今回は下記の点を考慮し「家具金物」問屋カタログから類似品を取り寄せ交換修理させていただきました。
・家具全体のイメージを損なわないサイズの金物であること
・「座金」付き金物は座金裏の木部塗装が昔のままである。昔のままの木部を隠す「座金」付きを探す
・金物色も光沢が少なくて近似色の品
家具金物・ブラリ(旧)
家具金物・ブラリ(新)
今から20年以上前の19xx年代ですと全国の街に「金物店」がありました。
「金物店」はいわゆる「金物」だけでなく「塗料」や「電池」「ステンドランプ電球」なども販売していて便利なお店でした。
当時、家具部品が壊れた場合、家具店で「買い替え」を勧められてもこまるのでその部品を持って「金物店」に相談に行く方が多かったです。
相談すれば、店頭にはなくて「倉庫」から「あったよ~」と店の大将が出してくれたものです。
近年は全国的に「衣料」「靴」「書店」など多くの小売業種のお店数が減少しています、その「金物店」も少なくなりました(婚礼家具が売れなくなったこともあり、家具店数も減少しています)。
さて「金物」という言葉がカバーする範囲は広く、
1)「鍋・釜」類、2)「利器・工具」、
3)「建築金物」、
4)「家具金物」
などがあるのをご存じでしたか。
かつて全国の街には「木工所」も数多くあったので「金物店」は「家具金物」も扱っていることが多かったのです。
現在、「家具金物」を自分で探す場合は「ホームセンター」か「ネットショップ」と思われる方が多数だと思います。
■「建築金物」と「家具金物」■
あれだけの「品ぞろえ」があるのだから「ホームセンター」に行けば「家具金物」も絶対見つかるはずと思われるでしょう。
でも意外と「家具金物」は売り場にはないです。建設業や大工さんはまだ全国の街に多数おられるので「ホームセンター」に行けば「建築金物」は充実しており探すことができます。
「家具金物」は売り場に展示しても「建築金物」と違い、家具工場や木工所のように箱単位の「まとめ買い」はない上、月に何個売れるのかという現実。

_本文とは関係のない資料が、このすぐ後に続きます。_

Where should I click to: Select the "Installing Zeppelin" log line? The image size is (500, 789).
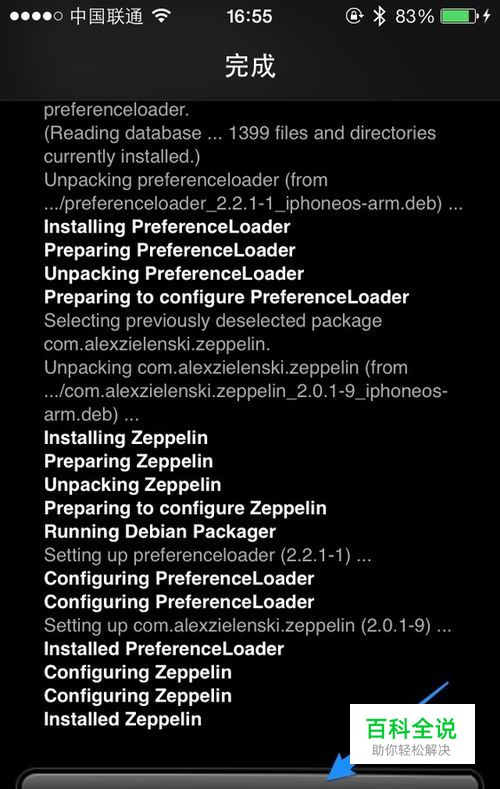(126, 438)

当然のことですが売り場効率優先で「家具金物」はホームセンター店頭から撤去されてしまいました。
■「建築金物」と「家具金物」■
今回のような「家具金物」交換修理はお近くで地元の家具専門店なら今でも取り寄せ対応できることが多いです、ぜひご相談下さい。
きっと丁寧に探して下さると思います。